The problem
From the PromarkerD study abstract, extract the passage from "Baseline plasma biomarkers" up to and including "the curve (AUC).", word for word.

───── Source extract

A Comparison of PromarkerD to Standard-of-Care Tests for Predicting Renal Decline in Type 2 Diabetes

Session Information

Category: Diabetic Kidney Disease

  • 602 Diabetic Kidney Disease: Clinical


  • Peters, Kirsten E., Proteomics International, Perth, Western Australia, Australia
  • Bringans, Scott David, Proteomics International, Perth, Western Australia, Australia
  • Davis, Wendy A., The University of Western Australia Medical School, Perth, Western Australia, Australia
  • Lipscombe, Richard, Proteomics International, Perth, Western Australia, Australia
  • Davis, Timothy, The University of Western Australia Medical School, Perth, Western Australia, Australia

Diabetic kidney disease (DKD) can progress to end stage renal disease with associated increased morbidity and mortality. Current standard of care (SoC) for assessing DKD includes measurement of estimated glomerular filtration rate (eGFR) and urinary albumin:creatinine ratio (ACR), but both tests have limitations. This study compared the biomarker-based PromarkerD test with SoC for predicting renal decline in community-based patients with T2D.


Baseline plasma biomarkers (CD5L, ApoA4, IGFBP3) measured by mass spectrometry were combined with clinical data (age, serum HDL-cholesterol, eGFR) using a validated algorithm to provide PromarkerD scores categorized as low, moderate or high risk in 857 participants with T2D from the Fremantle Diabetes Study Phase II. The 1° endpoint was incident DKD (reduction in eGFR to <60 mL/min/1.73m2 during follow-up) or eGFR decline ≥30% in participants with baseline eGFR <60 mL/min/1.73m2. Logistic regression was used to compare the association of i) PromarkerD, ii) eGFR, iii) ACR, and iv) eGFR+ACR, with outcomes during 4 years of follow-up. Model performance was assessed by the ROC area under the curve (AUC).

──────────
───── Excerpted data

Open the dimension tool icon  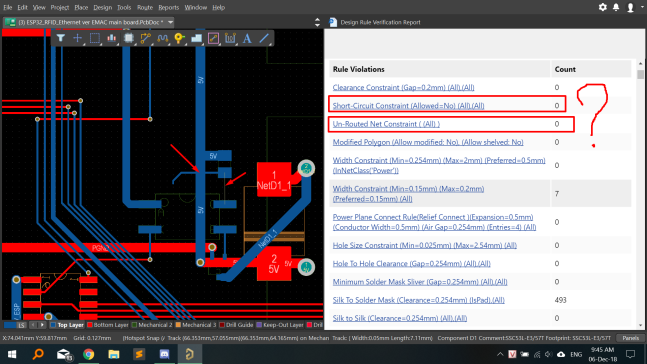click(x=230, y=38)
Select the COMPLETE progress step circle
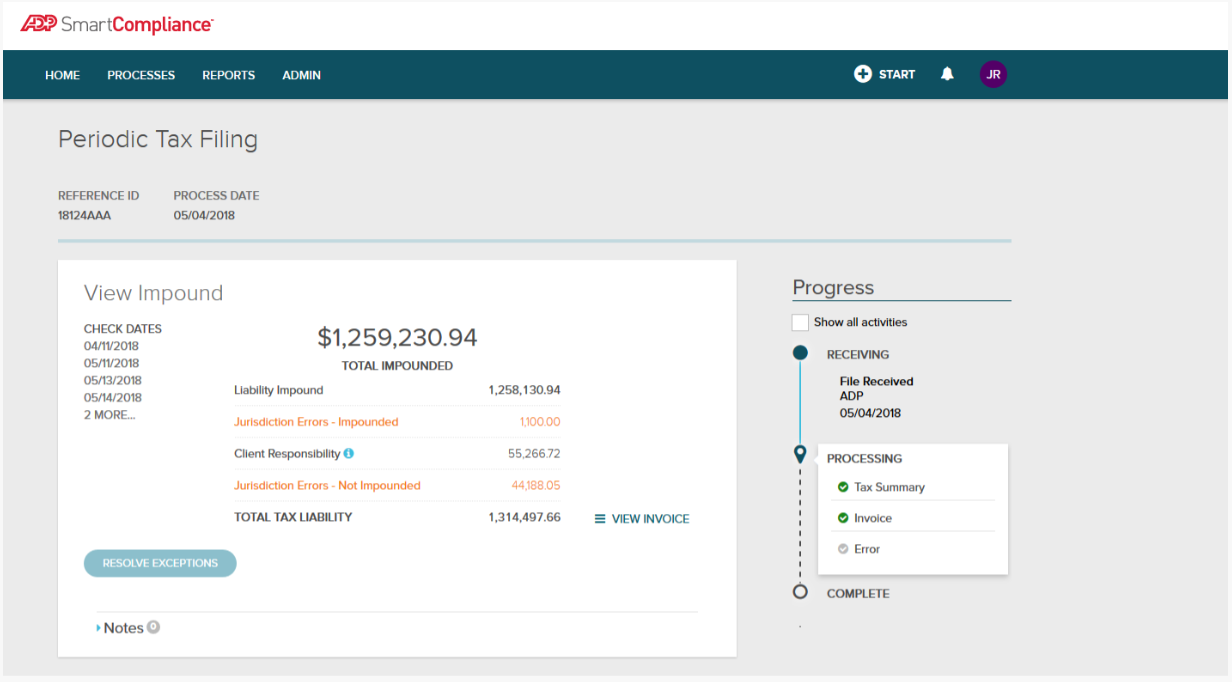The width and height of the screenshot is (1232, 682). click(x=800, y=592)
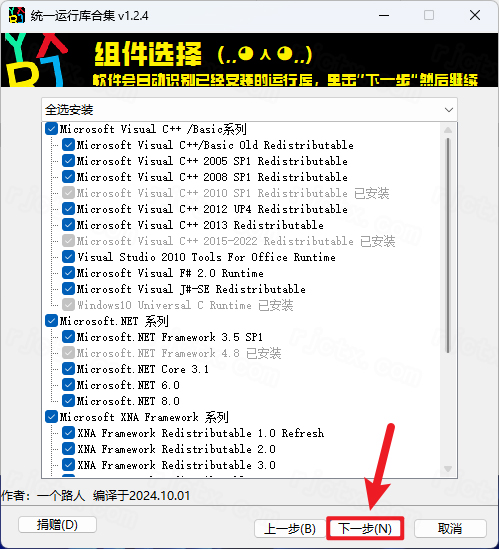
Task: Select XNA Framework Redistributable 2.0 item
Action: coord(176,449)
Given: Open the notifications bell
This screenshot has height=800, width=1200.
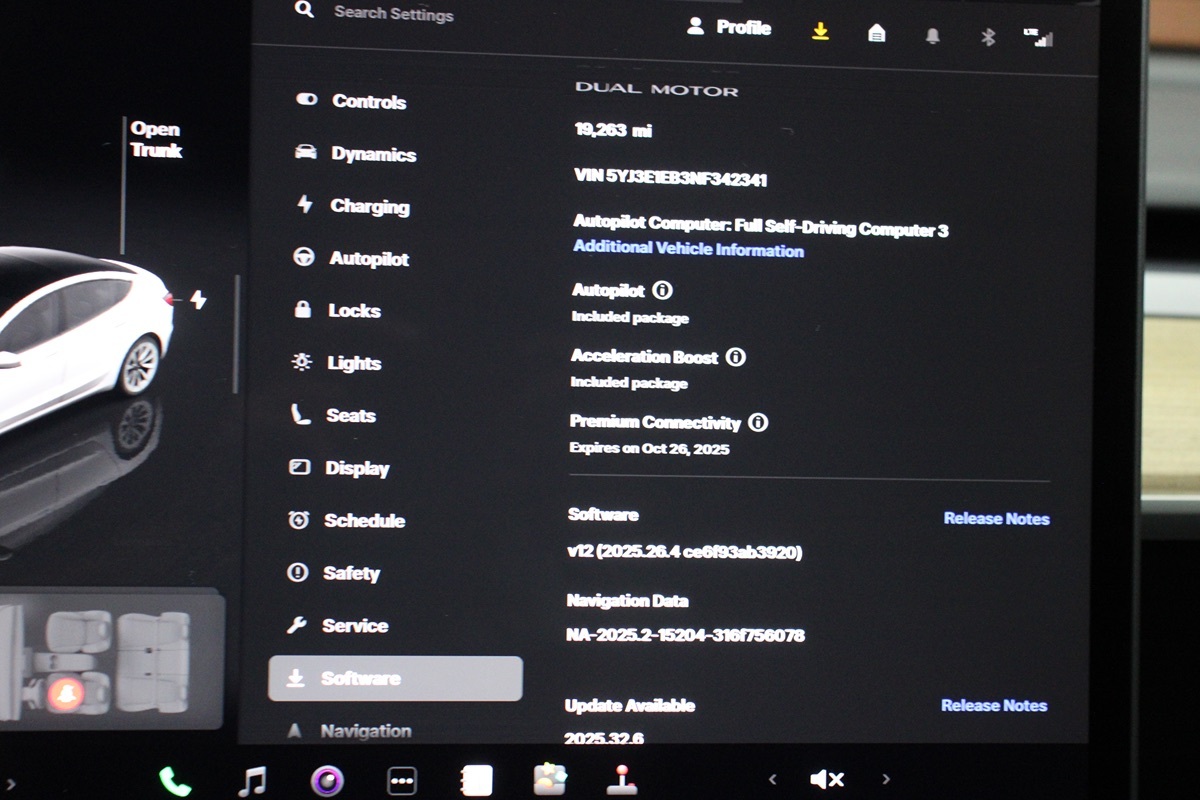Looking at the screenshot, I should coord(933,36).
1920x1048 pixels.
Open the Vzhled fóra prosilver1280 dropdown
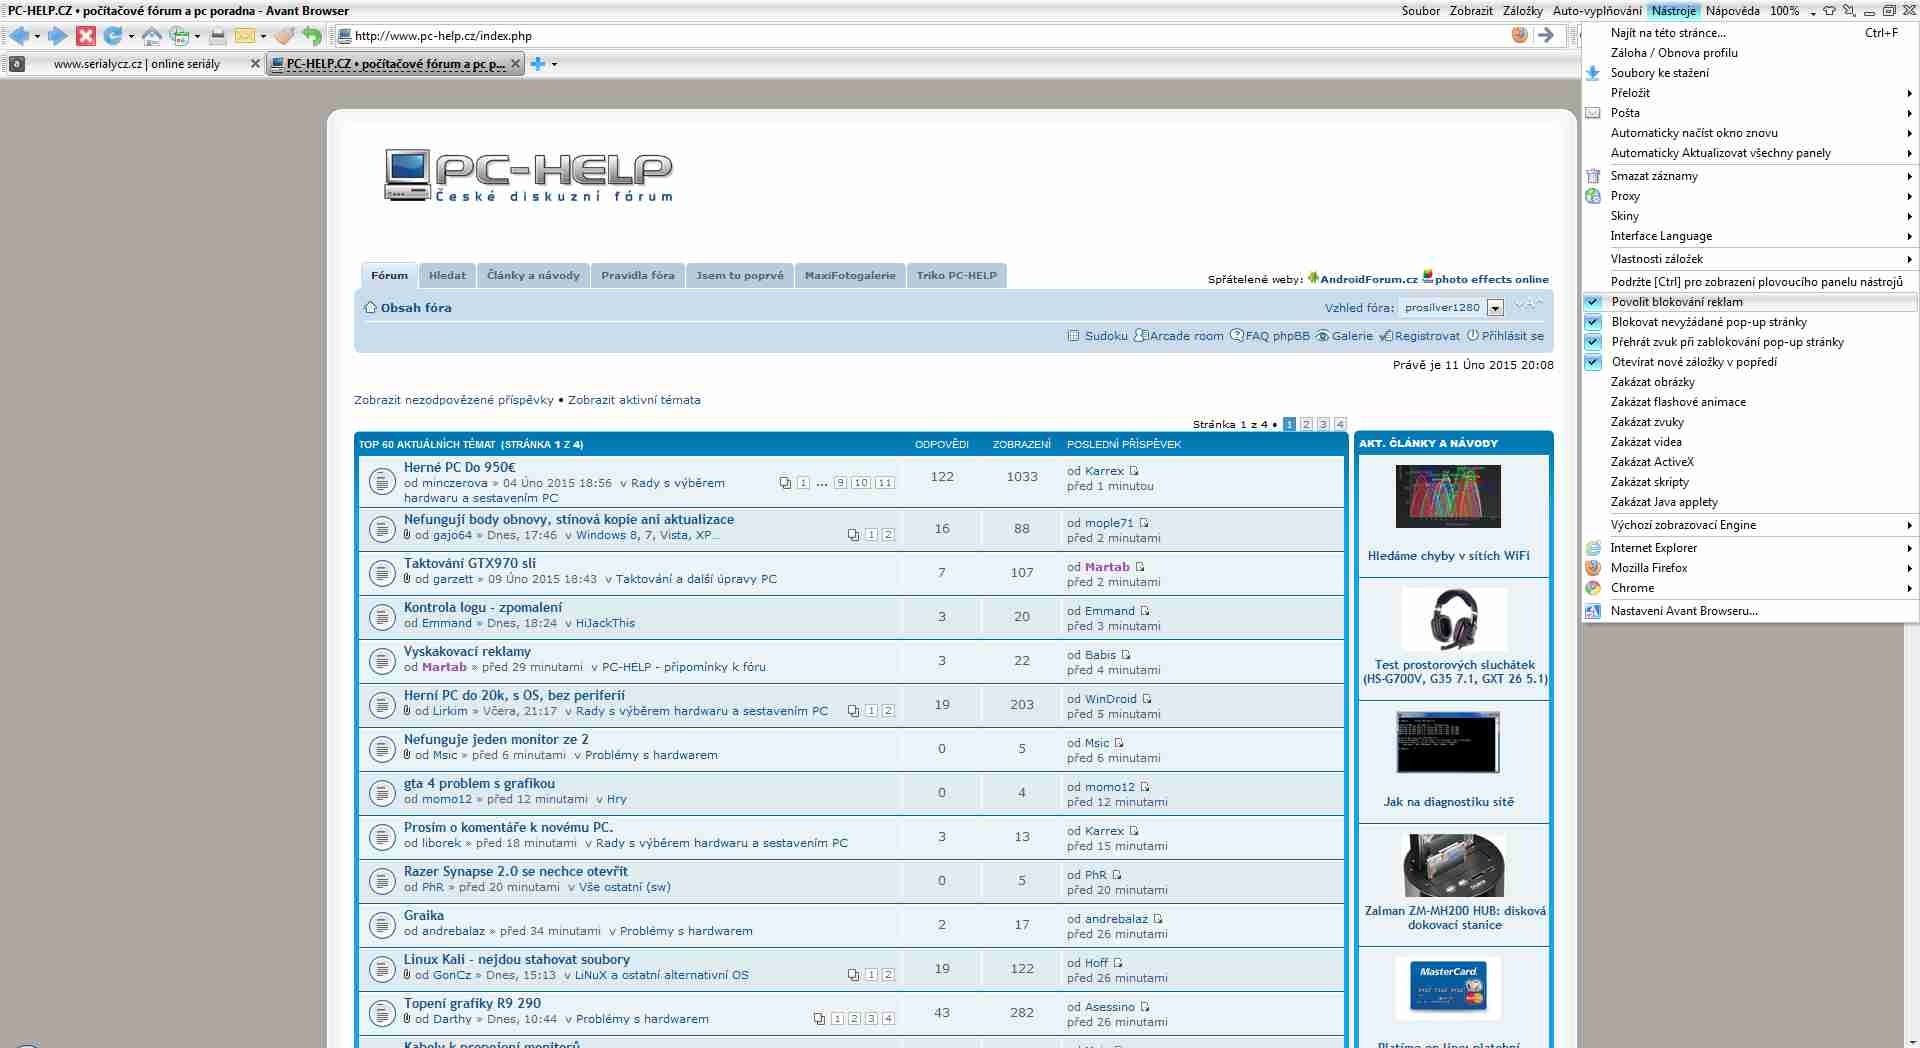click(x=1495, y=308)
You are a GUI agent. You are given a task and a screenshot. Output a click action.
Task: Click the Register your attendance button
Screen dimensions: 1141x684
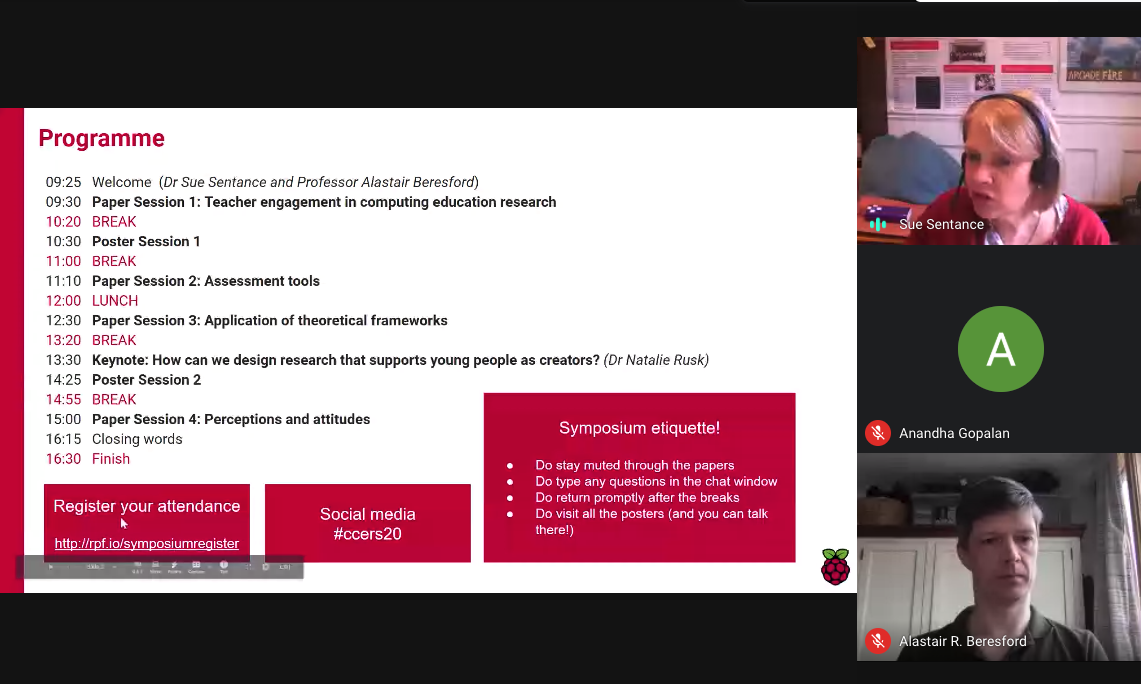pyautogui.click(x=146, y=506)
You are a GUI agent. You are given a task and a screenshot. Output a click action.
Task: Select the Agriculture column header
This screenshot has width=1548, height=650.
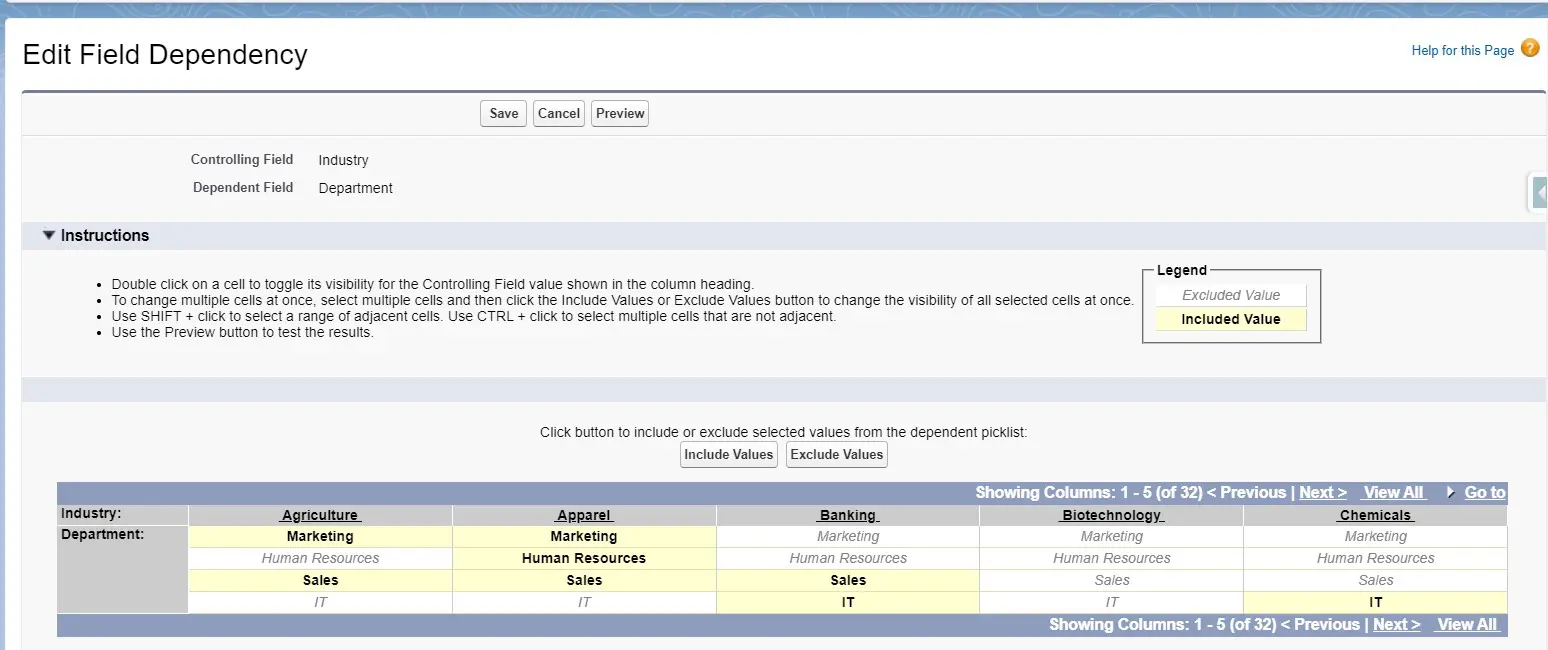(x=320, y=516)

──────────

Answer below
Baseline plasma biomarkers (CD5L, ApoA4, IGFBP3) measured by mass spectrometry were combined with clinical data (age, serum HDL-cholesterol, eGFR) using a validated algorithm to provide PromarkerD scores categorized as low, moderate or high risk in 857 participants with T2D from the Fremantle Diabetes Study Phase II. The 1° endpoint was incident DKD (reduction in eGFR to <60 mL/min/1.73m2 during follow-up) or eGFR decline ≥30% in participants with baseline eGFR <60 mL/min/1.73m2. Logistic regression was used to compare the association of i) PromarkerD, ii) eGFR, iii) ACR, and iv) eGFR+ACR, with outcomes during 4 years of follow-up. Model performance was assessed by the ROC area under the curve (AUC).